As birthrates declined following the baby boom, he turned his focus to an ever larger source of population growth in the United States: immigrants.

He founded FAIR in Washington in 1979 and shortly thereafter took a sabbatical from his ophthalmology practice to work for the organization in the capital.

The Center for Immigration Studies was created in 1985 as a separate think tank to produce research on immigration. FAIR’s litigation group grew into the Immigration Reform Law Institute in 1986.

Early employees of FAIR said that over time it became clear that immigration restriction resonated more on the right than on the left.

Dr. Tanton pushed to make English the official language of the United States through his group U.S. English. During a battle over an official-English ballot initiative in Arizona in 1988, The Arizona Republic published racially provocative comments that Dr. Tanton had written in which he asked whether “Latin American migrants bring with them the tradition of the mordida (bribe).”
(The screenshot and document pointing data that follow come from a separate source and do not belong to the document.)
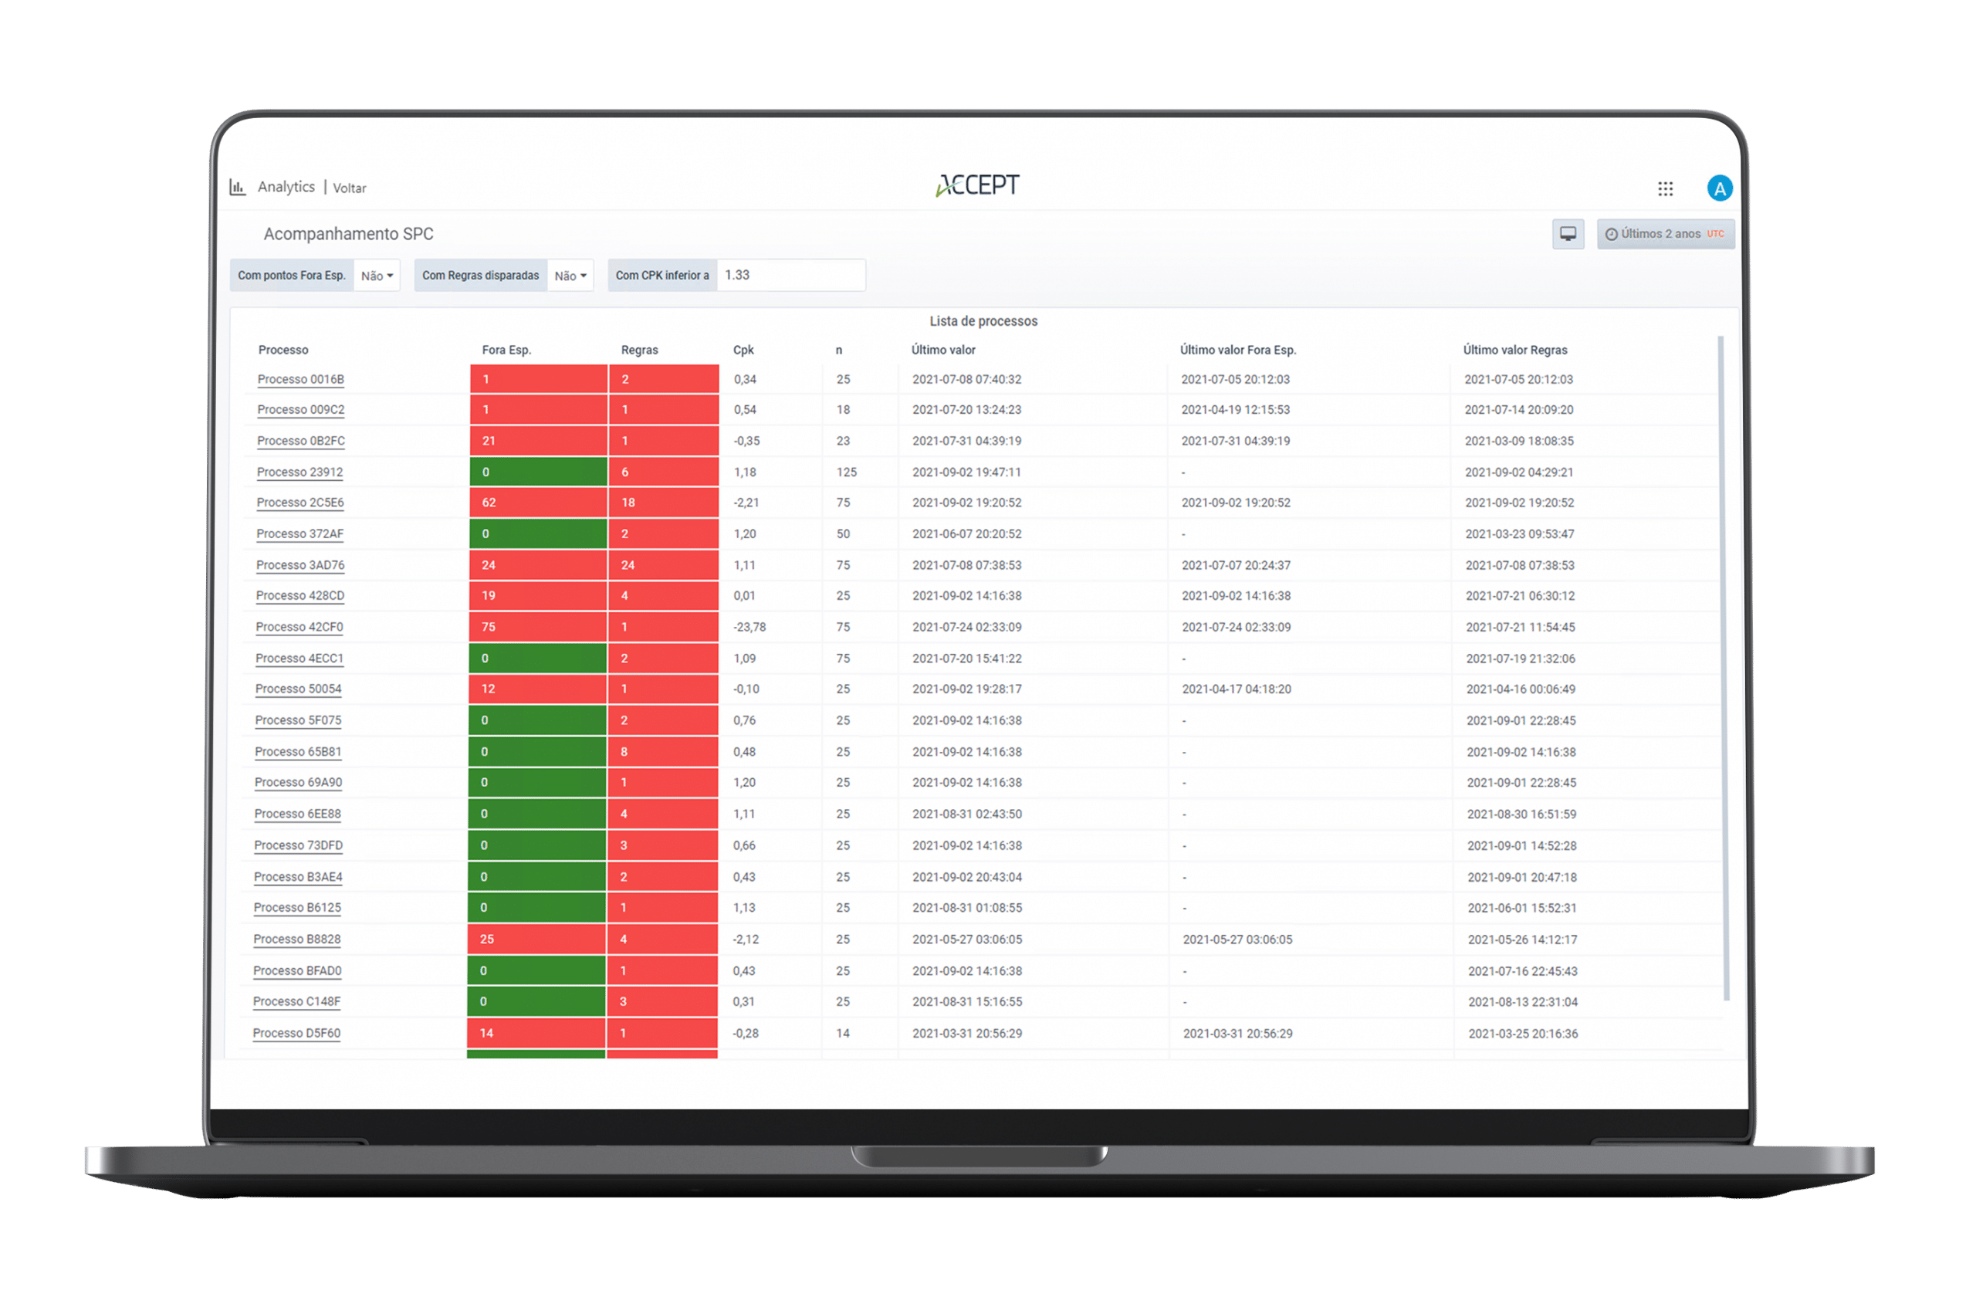
Task: Click the green Fora Esp. cell of Processo 23912
Action: point(538,472)
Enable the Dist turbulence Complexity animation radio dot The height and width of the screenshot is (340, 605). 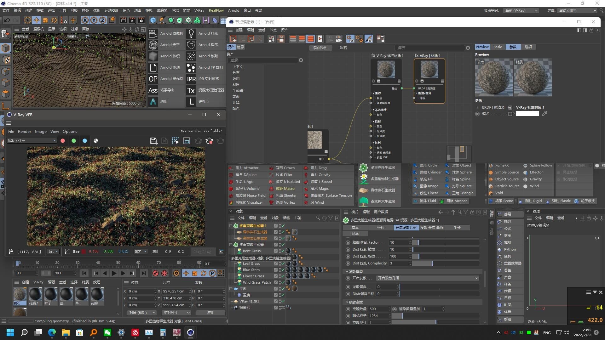[x=348, y=263]
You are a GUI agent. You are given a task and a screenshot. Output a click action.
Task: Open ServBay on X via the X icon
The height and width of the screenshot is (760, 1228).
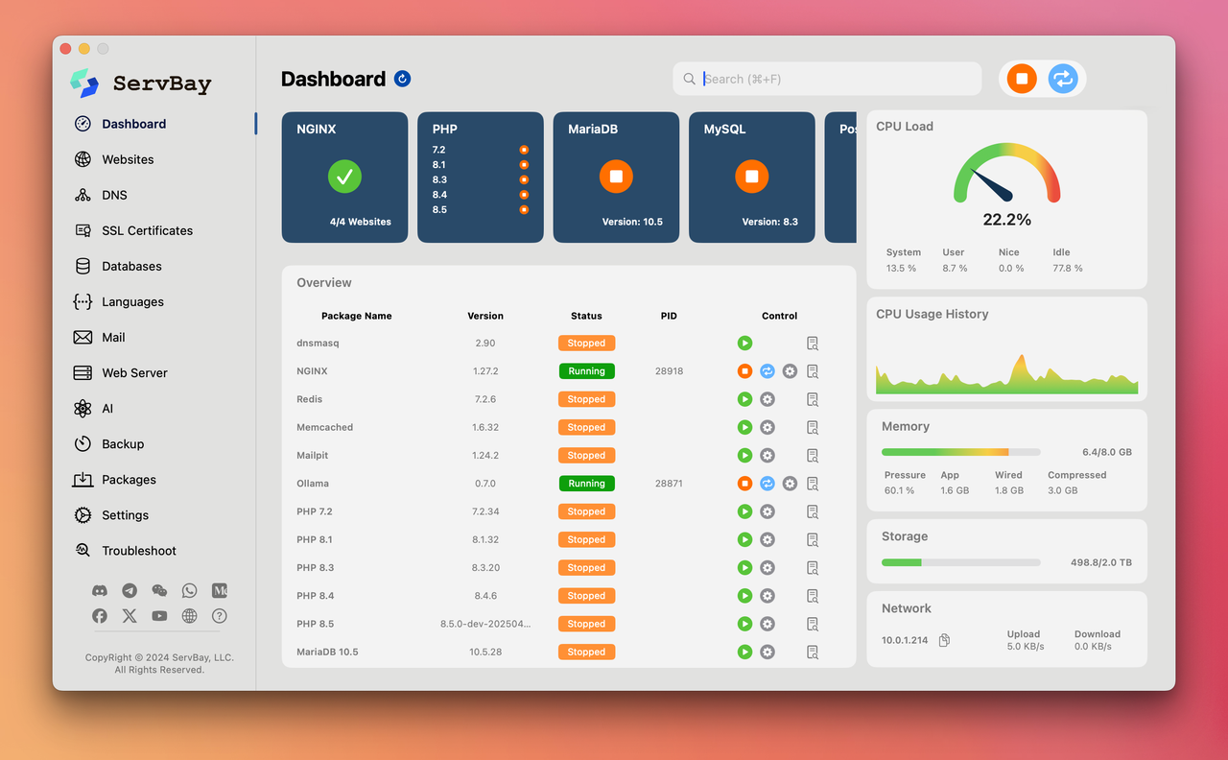(129, 615)
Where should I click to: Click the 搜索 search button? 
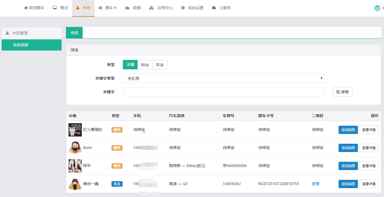coord(342,92)
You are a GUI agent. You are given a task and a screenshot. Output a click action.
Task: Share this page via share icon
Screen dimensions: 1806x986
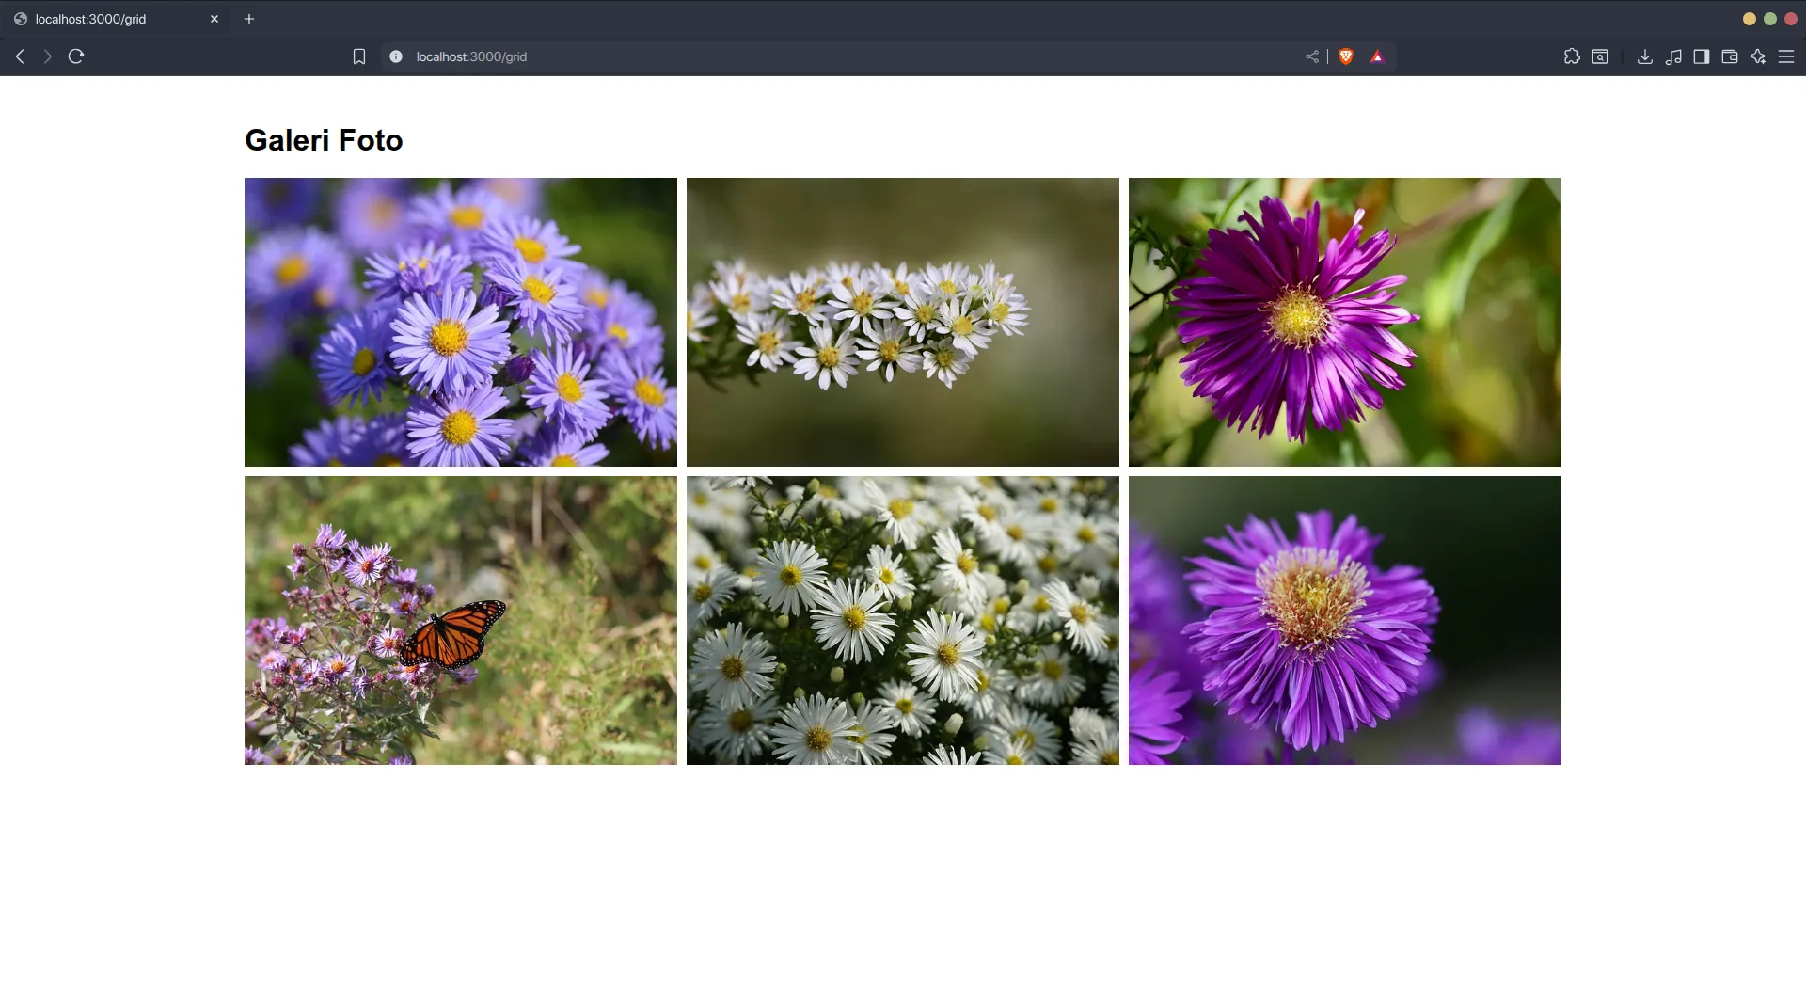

He also asked: “As Whites see their power and control over their lives declining, will they simply go quietly into the night? Or will there be an explosion?”

During his tenure, FAIR accepted money from the Pioneer Fund, a group that has funded research into eugenics, race and intelligence.

The Southern Poverty Law Center referred to Dr. Tanton as “the puppeteer” of the nativist movement and declared both FAIR and the Center for Immigration Studies, known as CIS, to be hate groups. (CIS filed a lawsuit over the designation.)

In his statement, Mr. Stein, of FAIR, described attacks against Dr. Tanton as “nasty sleight of hand” in instances “where he was floating an idea out as an intellectual exercise.”

Dr. Tanton’s ideas prefigured many of the debates about white identity politics that have taken hold on the right wing. “Demography is destiny,” he wrote. “We decline to bequeath to our children minority status in their own land.”

In a letter to The Times in response to a Page 1 article about him and his organizations in 2011, Dr. Tanton wrote, “Regarding my penchant for working with all sides of the political, ethnic, philosophic, economic, racial, religious and other spectra, that is how one forms a coalition that has political meaning and power.”

Interviewed as part of a FAIR oral history project in 1989, he looked into the future with concern.

“I am worried that we may be heading into a time when there is going to be heightened group conflict,” he said. “I think the next couple of decades will be very testy ones in mankind’s history.”